▶ **Your goal**
Please repeat the lines below, exactly and only, from the one that holds "אביזרים (404, 64)" through the one that holds "Accept (1031, 874)".

┄┄┄┄┄┄┄┄┄┄

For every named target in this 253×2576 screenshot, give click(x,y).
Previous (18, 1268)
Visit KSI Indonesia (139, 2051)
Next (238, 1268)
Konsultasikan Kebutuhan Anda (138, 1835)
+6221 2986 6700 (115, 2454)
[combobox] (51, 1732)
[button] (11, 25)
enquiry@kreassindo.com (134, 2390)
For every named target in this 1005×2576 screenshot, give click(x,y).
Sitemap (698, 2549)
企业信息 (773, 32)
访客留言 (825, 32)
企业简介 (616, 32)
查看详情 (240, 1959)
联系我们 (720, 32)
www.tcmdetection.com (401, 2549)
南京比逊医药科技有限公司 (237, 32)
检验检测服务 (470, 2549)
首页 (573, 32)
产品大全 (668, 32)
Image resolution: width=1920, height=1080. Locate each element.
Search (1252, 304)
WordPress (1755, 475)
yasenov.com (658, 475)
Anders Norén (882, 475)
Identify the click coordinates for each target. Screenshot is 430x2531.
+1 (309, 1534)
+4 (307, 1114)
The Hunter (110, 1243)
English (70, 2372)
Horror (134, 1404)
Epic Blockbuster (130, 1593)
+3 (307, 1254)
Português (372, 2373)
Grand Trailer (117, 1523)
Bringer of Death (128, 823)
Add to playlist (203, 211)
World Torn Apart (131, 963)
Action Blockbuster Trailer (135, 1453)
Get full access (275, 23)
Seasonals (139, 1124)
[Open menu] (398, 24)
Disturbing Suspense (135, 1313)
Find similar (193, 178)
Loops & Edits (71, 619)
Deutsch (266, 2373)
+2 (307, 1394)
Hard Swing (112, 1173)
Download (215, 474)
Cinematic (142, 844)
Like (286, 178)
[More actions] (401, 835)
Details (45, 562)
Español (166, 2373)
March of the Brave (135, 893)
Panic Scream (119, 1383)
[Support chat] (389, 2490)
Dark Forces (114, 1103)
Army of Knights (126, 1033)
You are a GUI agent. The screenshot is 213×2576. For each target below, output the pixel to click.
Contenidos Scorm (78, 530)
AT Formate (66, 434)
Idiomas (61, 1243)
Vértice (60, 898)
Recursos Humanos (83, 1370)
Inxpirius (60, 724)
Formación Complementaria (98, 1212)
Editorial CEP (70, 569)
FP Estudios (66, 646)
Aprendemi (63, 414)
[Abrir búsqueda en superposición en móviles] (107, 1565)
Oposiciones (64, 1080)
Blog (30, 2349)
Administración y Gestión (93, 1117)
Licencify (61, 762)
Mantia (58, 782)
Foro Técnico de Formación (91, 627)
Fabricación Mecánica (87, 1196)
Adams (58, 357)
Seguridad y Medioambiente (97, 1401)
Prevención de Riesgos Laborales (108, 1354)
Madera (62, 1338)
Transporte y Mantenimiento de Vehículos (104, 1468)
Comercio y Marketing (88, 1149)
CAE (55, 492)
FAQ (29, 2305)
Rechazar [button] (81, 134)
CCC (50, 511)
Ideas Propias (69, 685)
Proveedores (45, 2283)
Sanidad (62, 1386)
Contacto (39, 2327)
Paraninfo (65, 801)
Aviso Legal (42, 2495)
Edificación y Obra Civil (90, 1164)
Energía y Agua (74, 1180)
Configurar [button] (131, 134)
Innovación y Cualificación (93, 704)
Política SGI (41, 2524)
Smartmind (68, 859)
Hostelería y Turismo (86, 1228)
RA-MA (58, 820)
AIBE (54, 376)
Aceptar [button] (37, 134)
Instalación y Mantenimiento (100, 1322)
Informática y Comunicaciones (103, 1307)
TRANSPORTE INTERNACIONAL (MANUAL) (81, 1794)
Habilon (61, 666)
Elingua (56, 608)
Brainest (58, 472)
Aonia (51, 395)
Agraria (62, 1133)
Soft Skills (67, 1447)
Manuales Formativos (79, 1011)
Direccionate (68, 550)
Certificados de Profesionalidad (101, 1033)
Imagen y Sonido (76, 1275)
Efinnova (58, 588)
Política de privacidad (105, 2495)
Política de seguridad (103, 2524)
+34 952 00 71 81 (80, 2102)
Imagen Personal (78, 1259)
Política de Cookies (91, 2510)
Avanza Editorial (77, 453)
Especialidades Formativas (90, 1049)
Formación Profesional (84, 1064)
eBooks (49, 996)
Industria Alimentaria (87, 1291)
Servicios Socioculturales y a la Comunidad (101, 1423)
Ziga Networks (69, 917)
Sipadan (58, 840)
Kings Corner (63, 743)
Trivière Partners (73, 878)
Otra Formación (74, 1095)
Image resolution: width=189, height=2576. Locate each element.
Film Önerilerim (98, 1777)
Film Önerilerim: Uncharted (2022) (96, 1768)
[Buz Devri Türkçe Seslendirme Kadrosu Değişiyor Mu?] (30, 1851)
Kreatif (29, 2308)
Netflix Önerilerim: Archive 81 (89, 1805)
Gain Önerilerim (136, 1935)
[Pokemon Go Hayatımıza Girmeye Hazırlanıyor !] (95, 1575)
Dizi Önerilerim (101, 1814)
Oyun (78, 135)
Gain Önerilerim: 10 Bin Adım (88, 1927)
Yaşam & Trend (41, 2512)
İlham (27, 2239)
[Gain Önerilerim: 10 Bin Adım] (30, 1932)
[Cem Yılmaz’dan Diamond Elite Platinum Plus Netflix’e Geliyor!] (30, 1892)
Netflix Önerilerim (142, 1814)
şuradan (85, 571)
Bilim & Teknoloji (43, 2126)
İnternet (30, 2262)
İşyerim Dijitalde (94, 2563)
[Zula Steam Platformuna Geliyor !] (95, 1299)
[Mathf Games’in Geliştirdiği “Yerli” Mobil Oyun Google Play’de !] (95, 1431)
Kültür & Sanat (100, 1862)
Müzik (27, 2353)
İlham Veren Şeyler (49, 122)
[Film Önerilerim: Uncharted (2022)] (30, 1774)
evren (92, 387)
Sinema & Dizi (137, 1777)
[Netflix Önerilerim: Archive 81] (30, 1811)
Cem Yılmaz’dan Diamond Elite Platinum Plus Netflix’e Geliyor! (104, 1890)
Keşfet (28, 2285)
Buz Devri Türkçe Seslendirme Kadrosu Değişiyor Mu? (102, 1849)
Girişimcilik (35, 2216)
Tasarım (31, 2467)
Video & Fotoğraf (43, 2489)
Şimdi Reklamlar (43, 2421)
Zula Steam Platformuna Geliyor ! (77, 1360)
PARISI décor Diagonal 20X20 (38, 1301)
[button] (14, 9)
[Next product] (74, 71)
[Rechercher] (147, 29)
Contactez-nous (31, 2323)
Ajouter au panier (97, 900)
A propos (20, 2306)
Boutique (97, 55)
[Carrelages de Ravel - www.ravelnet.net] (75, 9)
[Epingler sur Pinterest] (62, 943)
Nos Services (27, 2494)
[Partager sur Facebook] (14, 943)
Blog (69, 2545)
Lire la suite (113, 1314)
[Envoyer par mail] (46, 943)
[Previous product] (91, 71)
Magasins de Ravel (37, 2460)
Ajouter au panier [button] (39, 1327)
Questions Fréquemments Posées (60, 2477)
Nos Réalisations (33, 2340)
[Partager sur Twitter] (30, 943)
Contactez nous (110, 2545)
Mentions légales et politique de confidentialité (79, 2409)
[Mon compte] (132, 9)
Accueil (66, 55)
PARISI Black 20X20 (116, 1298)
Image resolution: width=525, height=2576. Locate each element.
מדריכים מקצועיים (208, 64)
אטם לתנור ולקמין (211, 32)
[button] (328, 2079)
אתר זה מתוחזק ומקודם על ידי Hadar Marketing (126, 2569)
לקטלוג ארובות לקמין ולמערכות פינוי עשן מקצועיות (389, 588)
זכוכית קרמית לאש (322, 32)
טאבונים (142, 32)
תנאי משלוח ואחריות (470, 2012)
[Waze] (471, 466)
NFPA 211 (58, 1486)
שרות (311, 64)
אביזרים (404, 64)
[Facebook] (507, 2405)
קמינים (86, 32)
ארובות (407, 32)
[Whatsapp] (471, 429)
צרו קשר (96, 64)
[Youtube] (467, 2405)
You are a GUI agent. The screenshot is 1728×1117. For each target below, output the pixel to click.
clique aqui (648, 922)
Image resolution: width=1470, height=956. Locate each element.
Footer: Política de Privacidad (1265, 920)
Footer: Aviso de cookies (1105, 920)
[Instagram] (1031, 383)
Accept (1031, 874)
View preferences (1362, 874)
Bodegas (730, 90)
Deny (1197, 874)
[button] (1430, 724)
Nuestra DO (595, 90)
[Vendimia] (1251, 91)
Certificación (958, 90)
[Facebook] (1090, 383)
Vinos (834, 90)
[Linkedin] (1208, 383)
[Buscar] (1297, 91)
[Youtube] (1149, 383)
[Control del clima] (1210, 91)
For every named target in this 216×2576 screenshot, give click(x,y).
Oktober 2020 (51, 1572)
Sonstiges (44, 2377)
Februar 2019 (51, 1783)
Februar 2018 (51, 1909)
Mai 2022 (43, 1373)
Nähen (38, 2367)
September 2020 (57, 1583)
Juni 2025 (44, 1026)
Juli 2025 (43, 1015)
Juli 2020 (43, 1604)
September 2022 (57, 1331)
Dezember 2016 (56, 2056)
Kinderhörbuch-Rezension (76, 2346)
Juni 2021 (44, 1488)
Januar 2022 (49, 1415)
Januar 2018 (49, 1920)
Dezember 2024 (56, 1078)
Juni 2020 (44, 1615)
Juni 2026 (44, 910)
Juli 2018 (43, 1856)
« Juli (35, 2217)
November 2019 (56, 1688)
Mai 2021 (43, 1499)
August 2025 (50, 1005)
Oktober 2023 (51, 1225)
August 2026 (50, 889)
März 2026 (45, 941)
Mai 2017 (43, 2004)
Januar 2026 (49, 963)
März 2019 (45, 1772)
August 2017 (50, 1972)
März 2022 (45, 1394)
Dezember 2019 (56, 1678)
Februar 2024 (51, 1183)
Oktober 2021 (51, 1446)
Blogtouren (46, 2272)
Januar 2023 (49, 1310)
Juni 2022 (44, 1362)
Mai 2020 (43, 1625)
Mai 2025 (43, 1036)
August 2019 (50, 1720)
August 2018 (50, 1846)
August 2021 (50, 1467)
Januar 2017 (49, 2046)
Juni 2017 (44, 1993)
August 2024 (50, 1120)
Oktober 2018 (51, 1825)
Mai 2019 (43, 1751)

┄┄┄┄┄┄┄┄┄┄

▶ **Final answer**
אביזרים (404, 64)
[Facebook] (507, 2405)
קמינים (86, 32)
ארובות (407, 32)
[Whatsapp] (471, 429)
צרו קשר (96, 64)
[Youtube] (467, 2405)
You are a GUI agent. The screenshot is 1728×1117. For each target below, output the pixel to click.
clique aqui (648, 922)
Image resolution: width=1470, height=956. Locate each element.
Footer: Política de Privacidad (1265, 920)
Footer: Aviso de cookies (1105, 920)
[Instagram] (1031, 383)
Accept (1031, 874)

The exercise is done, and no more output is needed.